Five years ago my sister, Deborah Takeko Ooka Yasuda, died of pancreatic cancer. I've been avoiding acknowledging it because it hurts so much.
She died December 15, 2001.
She bravely battled this very aggressive type of cancer for 8 months. She had a very high tolerance for pain - one tough cookie. I have many memories of our time together as she battled this horrible disease. I had Friday's off and I would try and spend most Friday's with her. As she became more ill I know she looked forward to us just hanging out at her house. She only got to see my new home once. We have a lot of stairs and by that time she was not getting out much. I tear up just reminiscing about our times we spent together.
She saved my life when I was about 19 or 20. I had just taken my finals and had come home to the dorms at the UW. I wasn't feeling well but just figured it was the flu. She called to see how my exams went and I told her I was a bit under the weather. I went to bed and she called a couple hours later to see how I was doing. I was feeling pretty terrible. She insisted I come and stay with her and her husband Kyle(a doctor). I tried to resist but if you knew Deb, you can't really resist her. She was one stubborn lady.
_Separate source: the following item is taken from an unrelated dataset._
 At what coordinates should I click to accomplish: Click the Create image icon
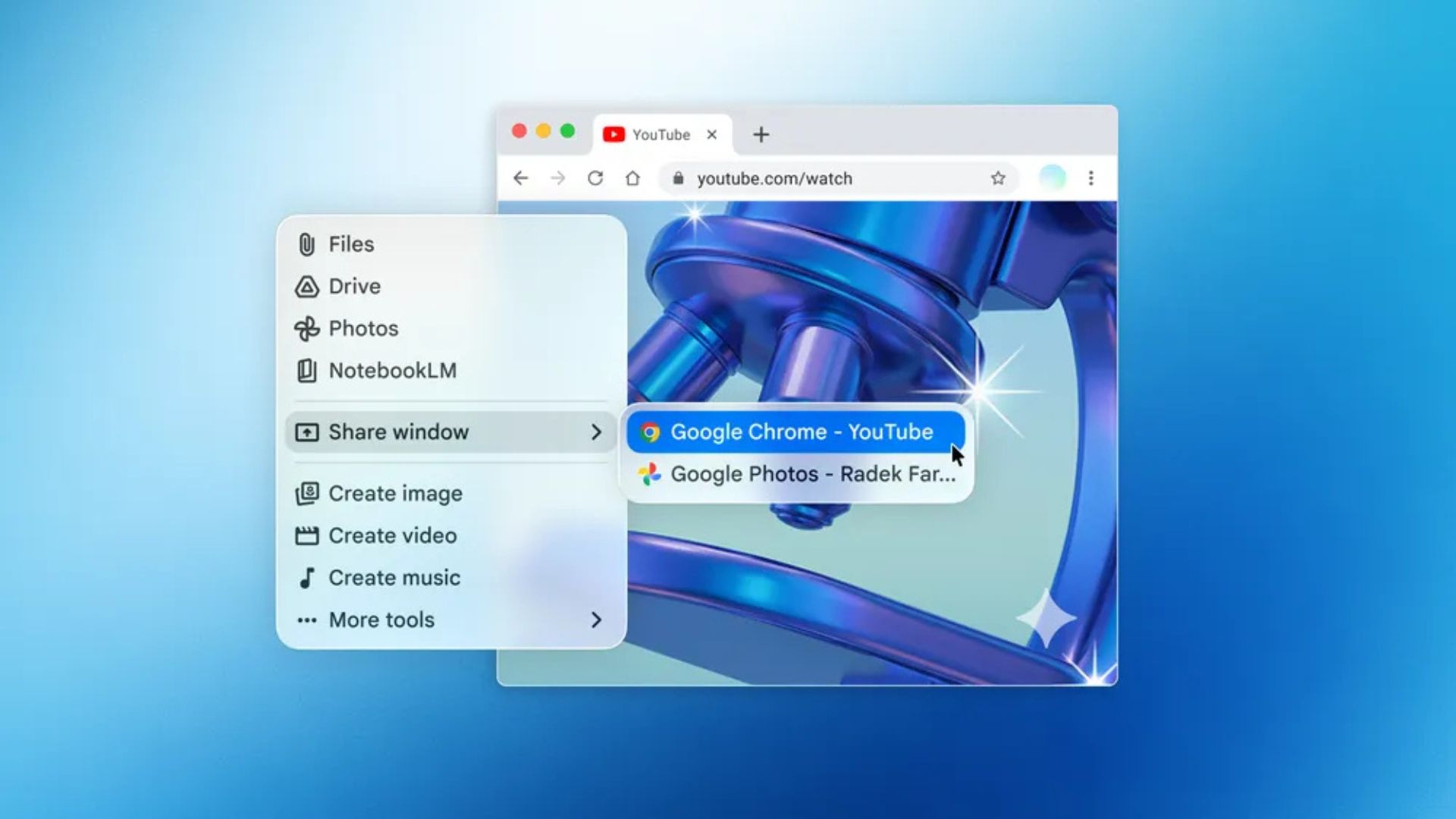[306, 493]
She came and picked me up. Later that night sometime around midnight Kyle came to check up on me. He knew something was wrong. They took me to the emergency room at Virginia Mason(where he worked) and I was admitted to emergency surgery. I have a condition called endometriosis. The endometriosis had taken over one of my ovaries and it had burst, spilling blood internally. They both saved my life that night. Her instincts told her to care for me and it saved my life.
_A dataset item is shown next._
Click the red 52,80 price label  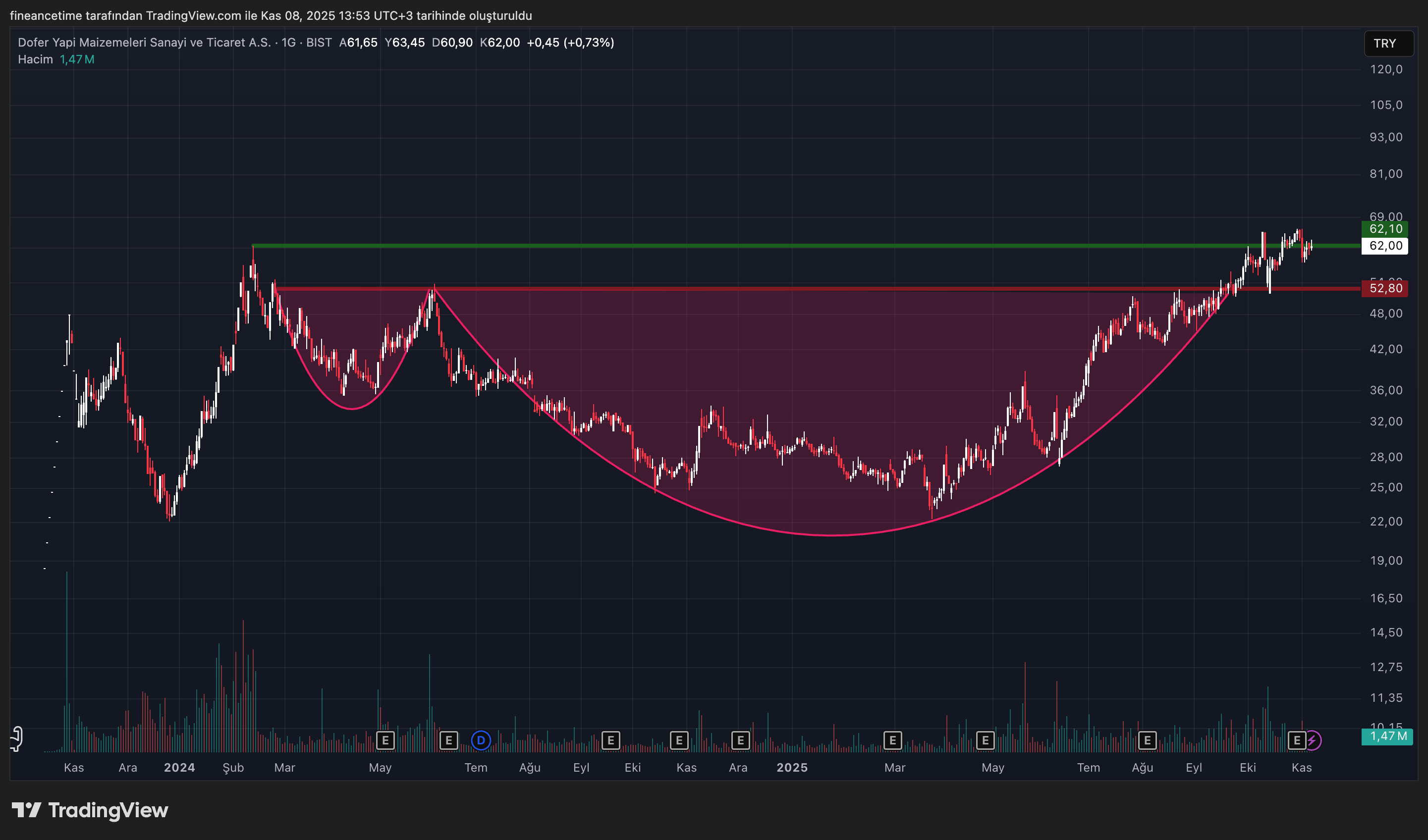click(1384, 288)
When Debbie was admitted for the very last time to the hospital it was at the end of November 2001. I took a leave of absence from my job so I could be with her as much as possible. A couple of weeks later I was scheduled to meet Greg, who was attending a conference, in Las Vegas for a few days. I knew when I left that it would be the last time I saw her.
We all knew her time to go was very near. I wasn't going to leave her but she insisted. She wanted me to go. She told me I had to go. That was the toughest thing - seeing her on the way to the airport knowing I would never hold her hand again, never look into her eyes and say I love you.
I got the call two days later as I was having dinner at a restaurant at the Venetian.
I was sad, yet relieved. She had been in excrutiating pain and she was free from the pain.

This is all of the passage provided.